> **ENTRIES SUPPLIED**
• • • • •
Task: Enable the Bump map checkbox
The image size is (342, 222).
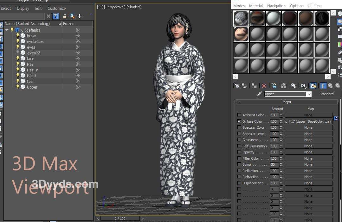Action: click(x=239, y=164)
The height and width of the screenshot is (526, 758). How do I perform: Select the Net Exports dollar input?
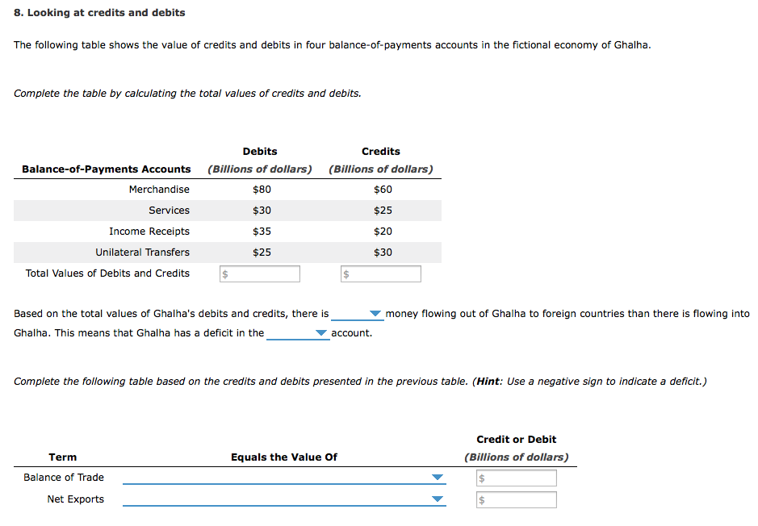[517, 500]
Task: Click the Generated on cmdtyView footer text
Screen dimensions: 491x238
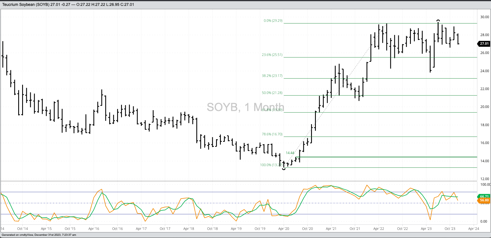Action: click(39, 235)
• • • • •
> **GOAL**
Please rewrite all of the records above, requests included, and scale every coordinate in the answers by 1.75, rounding each result to a whole number with halves rounded up. Change no numbers in the requests, and leave the pictures out of your answer.

> **THE REPLY**
Task: Enable the Bump map checkbox
The image size is (342, 222).
Action: click(x=418, y=287)
The height and width of the screenshot is (526, 758). How do I perform: Select the Net Exports dollar input?
[905, 875]
Task: Click the Generated on cmdtyView footer text
Screen dimensions: 491x238
Action: click(68, 411)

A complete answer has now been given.